Corporations receive the benefits of “legal persons,” as demonstrated by Citizens United. But they must also bear the responsibilities of these privileges. A reading of the HUD reports, and other public records, suggests several banks should clearly be prosecuted.
Day 5: Discuss plea bargains with indicted lower-level officials in return for cooperating in investigations of higher-level officials.
Day 6: Consider plea bargains with indicted banks, which require the removal of all remaining officers and directors who were serving when egregious criminal activity occurred, as well as senior officials who were in a position to exercise appropriate supervisory responsibility but chose to look the other way.

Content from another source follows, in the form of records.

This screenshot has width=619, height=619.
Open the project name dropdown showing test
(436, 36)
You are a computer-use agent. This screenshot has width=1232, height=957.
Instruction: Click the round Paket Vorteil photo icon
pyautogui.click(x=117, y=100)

Day 7: Indict any senior Wall Street officials implicated by new cooperative testimony resulting from activities on day five. Adopt and announce a policy that future criminal violations will be prosecuted in a similar fashion.
What is particularly disturbing is that a look at the evidence already in the public domain (much less what investigators already know) shows that none of the actions discussed above are entirely absurd. The purpose of prosecution is not simply punishment. It acts to deter further illegal activity and to restore public confidence in our system of governance. The nation desperately needs both of these benefits today.
Moreover, these ongoing, almost certainly criminal activities are ultimately dangerous threats to our economy, the success of capitalism, and our democracy. In his recent New York Times column on the collapse of MF Global, Joe Nocera noted that “customers need to be able to trust” the laws protecting their money. “Otherwise, the markets can’t function.”
Today, as in the era of FDR, we must send a message to the financial community that illegal behavior will not be tolerated. By prosecuting blatant felonies now, we will deter future misbehavior and begin the process of recreating a fair society where equal justice prevails.